▶ _Task prompt_
Each record is to be written out exactly as it appears.

▶ _Data to process_
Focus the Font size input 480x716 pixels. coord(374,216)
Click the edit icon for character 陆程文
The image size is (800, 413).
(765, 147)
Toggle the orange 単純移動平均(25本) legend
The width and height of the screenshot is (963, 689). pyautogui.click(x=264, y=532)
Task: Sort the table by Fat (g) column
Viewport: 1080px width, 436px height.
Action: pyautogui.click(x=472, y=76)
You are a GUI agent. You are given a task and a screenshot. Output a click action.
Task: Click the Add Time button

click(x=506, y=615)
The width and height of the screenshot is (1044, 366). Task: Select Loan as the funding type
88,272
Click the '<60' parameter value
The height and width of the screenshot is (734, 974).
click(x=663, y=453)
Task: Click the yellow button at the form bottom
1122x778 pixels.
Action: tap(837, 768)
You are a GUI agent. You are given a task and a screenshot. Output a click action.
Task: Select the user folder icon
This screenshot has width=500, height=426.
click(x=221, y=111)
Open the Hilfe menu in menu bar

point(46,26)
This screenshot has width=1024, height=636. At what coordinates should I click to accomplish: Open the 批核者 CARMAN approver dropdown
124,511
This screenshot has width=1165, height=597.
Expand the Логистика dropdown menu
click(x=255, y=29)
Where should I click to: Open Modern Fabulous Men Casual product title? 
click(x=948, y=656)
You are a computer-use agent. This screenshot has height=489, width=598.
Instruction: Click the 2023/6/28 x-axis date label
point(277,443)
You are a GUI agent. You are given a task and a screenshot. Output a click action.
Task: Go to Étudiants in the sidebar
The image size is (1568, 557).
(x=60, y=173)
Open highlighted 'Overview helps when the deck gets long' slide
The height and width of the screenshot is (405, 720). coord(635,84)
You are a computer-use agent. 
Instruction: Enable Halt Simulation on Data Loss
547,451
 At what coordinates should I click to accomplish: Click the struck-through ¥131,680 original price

▶ _Finished task_
Focus the Font size input 480x716 pixels. coord(374,216)
Click the edit icon for character 陆程文
The image size is (800, 413).
(765, 147)
Toggle the orange 単純移動平均(25本) legend
The width and height of the screenshot is (963, 689). pyautogui.click(x=264, y=532)
Task: Sort the table by Fat (g) column
Viewport: 1080px width, 436px height.
Action: pyautogui.click(x=472, y=76)
You are a GUI agent. You are given a task and a screenshot. Output a click action.
Task: Click the Add Time button

click(x=506, y=615)
The width and height of the screenshot is (1044, 366). Task: Select Loan as the funding type
88,272
Click the '<60' parameter value
The height and width of the screenshot is (734, 974).
click(x=663, y=453)
Task: Click the yellow button at the form bottom
1122x778 pixels.
Action: tap(837, 768)
You are a GUI agent. You are given a task and a screenshot. Output a click action.
Task: Select the user folder icon
This screenshot has width=500, height=426.
click(x=221, y=111)
Open the Hilfe menu in menu bar

point(46,26)
This screenshot has width=1024, height=636. At what coordinates should I click to accomplish: Open the 批核者 CARMAN approver dropdown
124,511
This screenshot has width=1165, height=597.
Expand the Логистика dropdown menu
click(x=255, y=29)
Where should I click to: Open Modern Fabulous Men Casual product title? 
click(x=948, y=656)
You are a computer-use agent. This screenshot has height=489, width=598.
Instruction: Click the 2023/6/28 x-axis date label
point(277,443)
You are a GUI agent. You are given a task and a screenshot. Output a click action.
Task: Go to Étudiants in the sidebar
The image size is (1568, 557).
(x=60, y=173)
Open highlighted 'Overview helps when the deck gets long' slide
The height and width of the screenshot is (405, 720). coord(635,84)
You are a computer-use agent. 
Instruction: Enable Halt Simulation on Data Loss
547,451
 At what coordinates should I click to accomplish: Click the struck-through ¥131,680 original price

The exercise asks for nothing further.